Wadgymar Susana M, Sheth Seema, Josephs Emily, DeMarche Megan, Anderson Jill
Biology Department, Davidson College.
Department of Plant and Microbial Biology, North Carolina State University.
Int J Plant Sci. 2024 May;185(3):218-227. doi: 10.1086/729360. Epub 2024 Apr 19.

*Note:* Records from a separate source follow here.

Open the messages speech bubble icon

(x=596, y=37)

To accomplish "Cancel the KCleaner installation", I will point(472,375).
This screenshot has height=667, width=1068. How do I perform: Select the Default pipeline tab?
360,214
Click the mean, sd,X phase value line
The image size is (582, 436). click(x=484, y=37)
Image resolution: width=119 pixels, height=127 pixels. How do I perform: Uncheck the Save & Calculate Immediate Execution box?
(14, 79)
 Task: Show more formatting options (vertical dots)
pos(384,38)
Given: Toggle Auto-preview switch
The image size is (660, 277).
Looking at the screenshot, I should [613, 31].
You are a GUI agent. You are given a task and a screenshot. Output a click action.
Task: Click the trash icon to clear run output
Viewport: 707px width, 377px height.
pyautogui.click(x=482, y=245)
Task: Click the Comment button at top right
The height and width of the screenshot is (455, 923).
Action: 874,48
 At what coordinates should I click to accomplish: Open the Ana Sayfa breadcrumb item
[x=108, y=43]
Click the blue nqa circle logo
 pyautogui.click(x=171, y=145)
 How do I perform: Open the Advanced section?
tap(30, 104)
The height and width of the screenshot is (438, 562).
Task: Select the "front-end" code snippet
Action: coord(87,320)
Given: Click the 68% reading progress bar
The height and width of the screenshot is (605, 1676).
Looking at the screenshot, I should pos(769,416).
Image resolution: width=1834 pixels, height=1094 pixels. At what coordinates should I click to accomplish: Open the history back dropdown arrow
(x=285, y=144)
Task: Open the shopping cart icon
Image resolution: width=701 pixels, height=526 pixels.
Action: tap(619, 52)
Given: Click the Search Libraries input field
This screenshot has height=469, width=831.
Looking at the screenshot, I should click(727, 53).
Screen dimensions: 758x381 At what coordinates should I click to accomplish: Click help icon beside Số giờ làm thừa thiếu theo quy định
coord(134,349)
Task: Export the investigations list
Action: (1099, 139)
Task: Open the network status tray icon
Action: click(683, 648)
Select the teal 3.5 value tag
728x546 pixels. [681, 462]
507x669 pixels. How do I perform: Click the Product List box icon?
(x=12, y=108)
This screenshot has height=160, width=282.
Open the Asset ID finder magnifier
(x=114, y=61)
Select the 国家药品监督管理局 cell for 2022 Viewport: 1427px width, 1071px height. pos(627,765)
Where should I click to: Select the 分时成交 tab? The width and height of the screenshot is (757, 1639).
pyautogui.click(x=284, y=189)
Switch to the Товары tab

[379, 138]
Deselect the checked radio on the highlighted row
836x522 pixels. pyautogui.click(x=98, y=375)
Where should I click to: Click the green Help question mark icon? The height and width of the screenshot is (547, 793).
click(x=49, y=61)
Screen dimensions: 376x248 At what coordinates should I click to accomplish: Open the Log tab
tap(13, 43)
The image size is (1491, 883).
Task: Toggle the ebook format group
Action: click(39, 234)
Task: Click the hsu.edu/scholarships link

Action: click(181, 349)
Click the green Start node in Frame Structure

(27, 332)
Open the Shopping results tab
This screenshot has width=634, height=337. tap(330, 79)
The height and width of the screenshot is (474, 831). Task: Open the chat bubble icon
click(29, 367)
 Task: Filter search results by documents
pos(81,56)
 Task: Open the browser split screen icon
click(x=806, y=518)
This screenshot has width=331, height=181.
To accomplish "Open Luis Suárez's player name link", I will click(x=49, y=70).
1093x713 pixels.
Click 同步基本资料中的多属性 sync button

An understanding of biological fitness is central to theory and practice in ecology and evolution, yet fitness remains an elusive concept to define and challenging to measure accurately. Fitness reflects an individual's ability to pass its alleles on to subsequent generations. Researchers often quantify proxies for fitness, such as survival, growth or reproductive success. However, it can be difficult to determine lifetime fitness, especially for species with long lifespans. The abiotic and biotic environment strongly affects the expression of fitness, which means that fitness components can vary through both space and time. This spatial and temporal heterogeneity results in the impressive range of adaptations that we see in nature. Here, we review definitions of fitness and approaches to measuring fitness at the level of genes, individuals, genotypes, and populations and highlight that fitness is a key concept linking ecological and evolutionary thought.
对生物适应性的理解是生态学和进化领域理论与实践的核心,但适应性仍然是一个难以定义且难以精确测量的概念。适应性反映了个体将其等位基因传递给后代的能力。研究人员通常会量化适应性的代理指标,如生存、生长或繁殖成功率。然而,确定终生适应性可能很困难,尤其是对于寿命较长的物种。非生物和生物环境强烈影响适应性的表达,这意味着适应性成分会随空间和时间而变化。这种时空异质性导致了我们在自然界中看到的令人印象深刻的适应范围。在这里,我们回顾了适应性的定义以及在基因、个体、基因型和种群层面测量适应性的方法,并强调适应性是连接生态和进化思想的关键概念。